ABSTRACT
Purpose:
The aim of the study was to determine if the polymorphism rs2981582 exists in intron 2 of FGFR2 gene in Turkish breast cancer patients and to investigate the correlation between conventional clinicopathological features and gene polymorphism.
Materials and Methods:
Both normal and tumoral breast tissue samples were obtained from forty-eight breast cancer patients operated at Department of General Surgery, Ege University Hospital between 2008 and 2009 years. Samples were stored in stabilization solution (SABiosciences). DNA samples were isolated by using High Pure PCR Product purification kit (Roche, Mannheim, Germany).
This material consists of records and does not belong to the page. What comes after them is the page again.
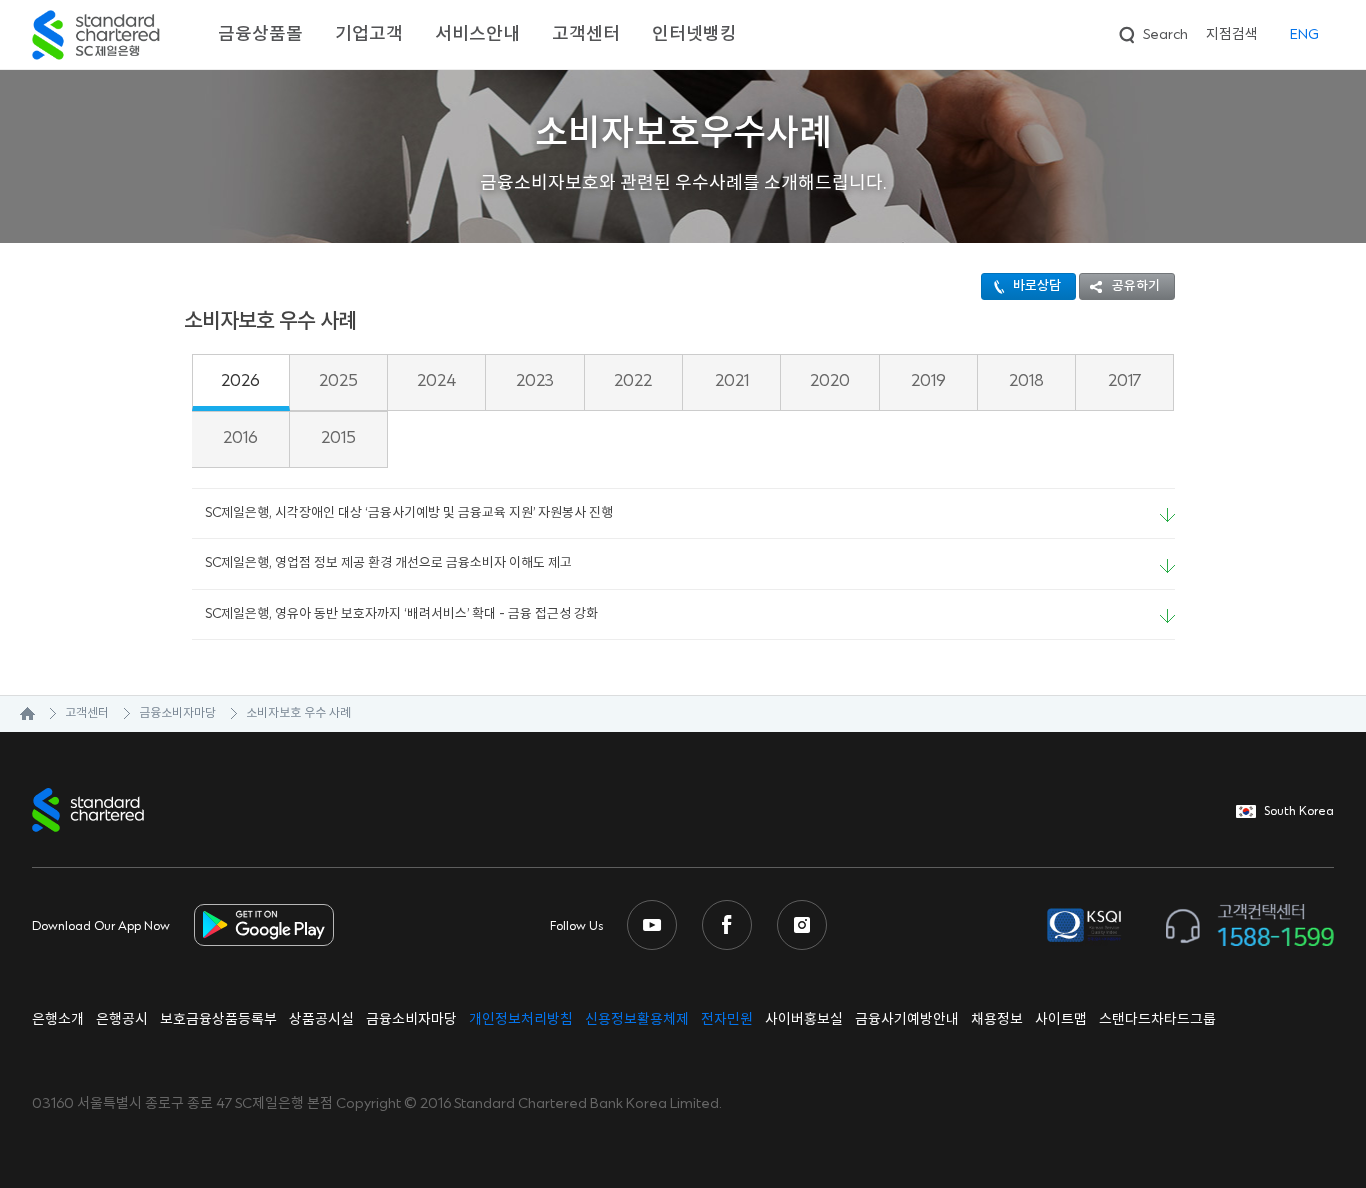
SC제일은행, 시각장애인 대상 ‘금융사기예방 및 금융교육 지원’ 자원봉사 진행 (409, 513)
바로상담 (1037, 286)
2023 (535, 381)
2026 (240, 381)
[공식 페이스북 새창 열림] (727, 925)
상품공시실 (321, 1020)
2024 (436, 381)
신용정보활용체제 (637, 1020)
FGFR2 rs2981582 was identified by specific primer-probes (TıbMolBiol, Germany) and analysed with high resolution melting (HRM) analysis.
Results:
The genotypic distribution of the 48 patients for CC (wildtype), CT (heterozygote) ve TT (polymorphic) genotypes were found to be % 43,8 (n=21), %41,6 (n=20) and %14,6 (n=7), respectively. No difference was observed between normal and tumor tissue samples (p>0,05). Seven patients with polymorphic genotype (TT) showed immunohistochemically high estrogen receptor (ER) expression pattern and all of the polymorphic patients were luminal like subtype. Patients with wild-type genotype (CC) were more likely to have axillary metastases than the polymorphic (TT) group (U=36,5, p=0,043).
Conclusion:
This is the first study investigating the FGFR2 gene polymorphism in Turkish breast cancer patients. Further analysis of the relationship between slowly progressing luminal like subtype breast cancer and FGFR2 gene polymorphism might have implications for diagnosis or therapy of breast cancer.